On Sept. 14, University Police officers burst into the dorm of Christin Evans, a Black freshman cheerleader, with flashlights and guns drawn at 3 a.m. after her white roommates, along with a group of other students, filed a false report that said Evans was threatening to stab other students with scissors, according to a news report from KPRC 2 news in Houston.
The students who filed the report told a community assistant, who then called UPD.
UPD Chief of Police John Fields released a statement on Sept. 28, saying the University is investigating the incident, and that “the students responsible will be held accountable for their actions at every possible level.”
During a press conference in Sept. 28 in Houston, Civil Rights Attorney Randall Kallinen, who is representing Evans, said he believes the incident was racist, and it could have led to dangerous consequences.
“Their [Evans’ parents] daughter was sleeping and awoken at three o’clock in the morning by local police with flashlights shining out and their guns drawn,” Kallinen said during the press conference. “This could have been a Breonna Taylor circumstance.”
The incident is currently under investigation by the University, so details of the report currently have to remain confidential. It is unknown if the students responsible violated just the University Code of Conduct or if there is a criminal charge involved.
University President Dr. Scott Gordon released a statement saying, “I want to urge everyone to withhold judgement until the conclusion of our investigation process. I have directed staff to be thorough and keep me appraised throughout the investigation. Each perpetrator will be dealt with accordingly.”
Dean of Student Affairs Dr. Adam Peck has been responding to students on Twitter, urging students to wait until the investigation process is over before passing judgement on the University.
Peck said there are two different investigations going on, a police investigation and a University conduct investigation.
“The conduct process is just now beginning,” Peck said. “It began, in earnest, last week. There are quite a few people involved, so when I’ve said in the past that it’s complex, it just means that it’s going to take some time to talk to everybody involved. So, I can’t really tell you when that process will conclude, only that we’re moving as quickly as we can while still ensuring the fairness of the process.”

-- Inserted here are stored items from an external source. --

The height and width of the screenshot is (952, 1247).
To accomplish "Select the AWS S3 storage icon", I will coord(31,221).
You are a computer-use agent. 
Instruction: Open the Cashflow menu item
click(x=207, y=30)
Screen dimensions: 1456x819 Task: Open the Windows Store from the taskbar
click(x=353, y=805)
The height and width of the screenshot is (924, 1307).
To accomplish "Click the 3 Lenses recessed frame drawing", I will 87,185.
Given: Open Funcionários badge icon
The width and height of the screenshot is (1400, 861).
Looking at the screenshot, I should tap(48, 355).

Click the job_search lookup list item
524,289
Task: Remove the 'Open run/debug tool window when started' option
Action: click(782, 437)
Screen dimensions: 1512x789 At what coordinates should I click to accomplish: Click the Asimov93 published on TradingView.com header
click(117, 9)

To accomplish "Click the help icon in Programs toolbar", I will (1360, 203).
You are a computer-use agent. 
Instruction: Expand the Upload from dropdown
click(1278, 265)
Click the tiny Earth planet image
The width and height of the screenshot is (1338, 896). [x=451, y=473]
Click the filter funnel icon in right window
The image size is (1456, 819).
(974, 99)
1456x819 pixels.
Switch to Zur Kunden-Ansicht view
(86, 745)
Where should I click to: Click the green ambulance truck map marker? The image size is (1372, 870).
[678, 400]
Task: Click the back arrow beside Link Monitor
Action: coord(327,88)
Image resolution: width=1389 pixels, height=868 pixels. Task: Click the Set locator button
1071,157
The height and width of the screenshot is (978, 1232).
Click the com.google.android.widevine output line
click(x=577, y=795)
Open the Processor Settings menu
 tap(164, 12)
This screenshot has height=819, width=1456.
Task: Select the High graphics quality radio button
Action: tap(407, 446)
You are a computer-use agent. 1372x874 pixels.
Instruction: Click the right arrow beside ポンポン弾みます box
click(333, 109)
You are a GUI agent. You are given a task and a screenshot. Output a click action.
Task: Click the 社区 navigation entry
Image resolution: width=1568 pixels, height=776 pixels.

The conduct investigation starts with the person making allegations, Evans, and then it gathers witnesses and information before determining if individuals will be charged with conduct violation.
The process will then move on to administrative hearings between each person involved and a faculty member on an individual basis, in this case the Director of Student Rights and Responsibilities, Dennis Mosley. If no more information is needed after the hearings, a determination will be made.
Peck said the more people involved in an investigation, the more complex it becomes and therefore takes more time to complete, but most processes conclude in about a week.
Evans has since been moved from the dorm room where the incident occurred.